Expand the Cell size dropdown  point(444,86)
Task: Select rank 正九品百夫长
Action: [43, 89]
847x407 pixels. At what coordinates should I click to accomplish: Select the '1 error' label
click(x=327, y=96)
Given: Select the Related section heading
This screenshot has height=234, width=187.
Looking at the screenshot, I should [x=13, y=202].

■ ■ ■ ■ ■ ■ ■

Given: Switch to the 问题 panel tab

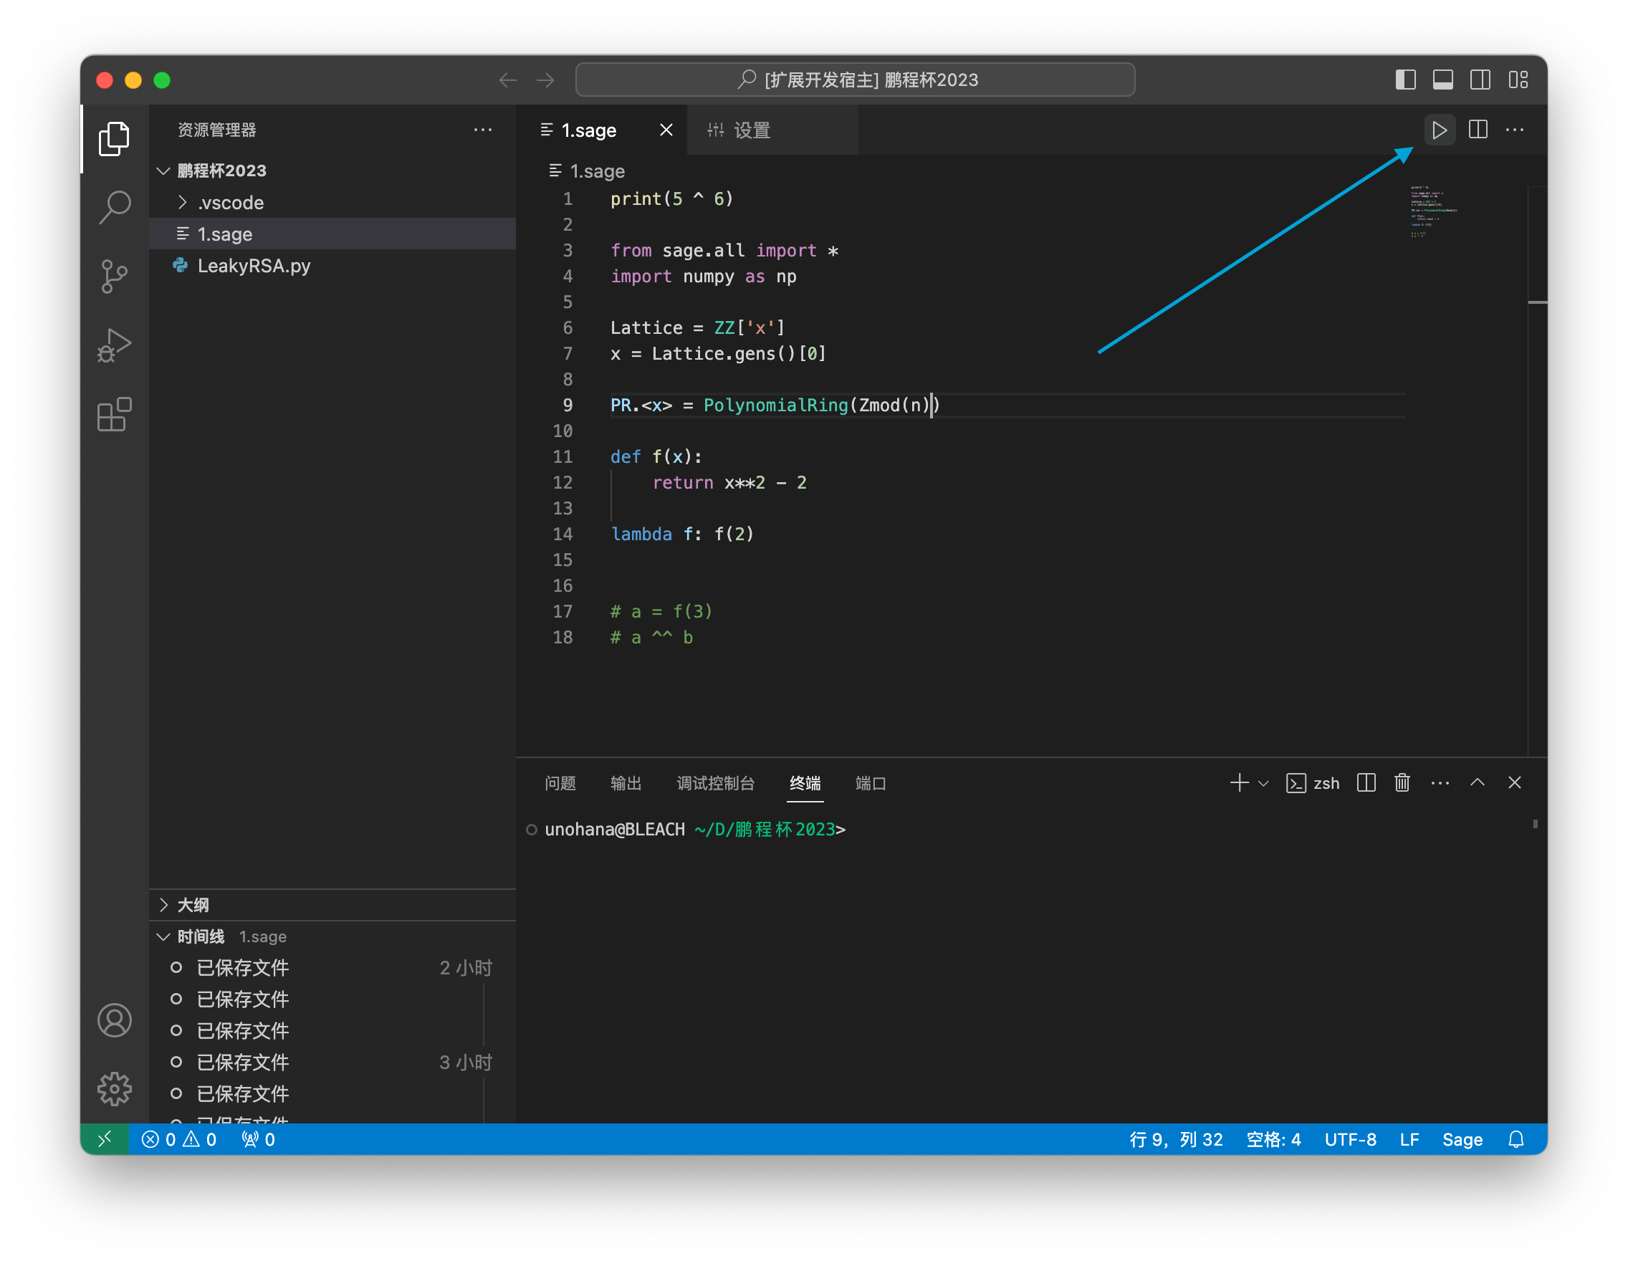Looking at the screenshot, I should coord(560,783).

■ ■ ■ ■ ■ ■ ■

● **Exercise aim**:
Rewrite the listing from the line with "847x407 pixels. At" to the line with "Looking at the screenshot, I should [x=13, y=202].", replacing "heading" with "title" and leaving everything else unchanged.

● **Full solution**:
847x407 pixels. At what coordinates should I click to accomplish: Select the '1 error' label
click(x=327, y=96)
Given: Select the Related section title
This screenshot has height=234, width=187.
Looking at the screenshot, I should [x=13, y=202].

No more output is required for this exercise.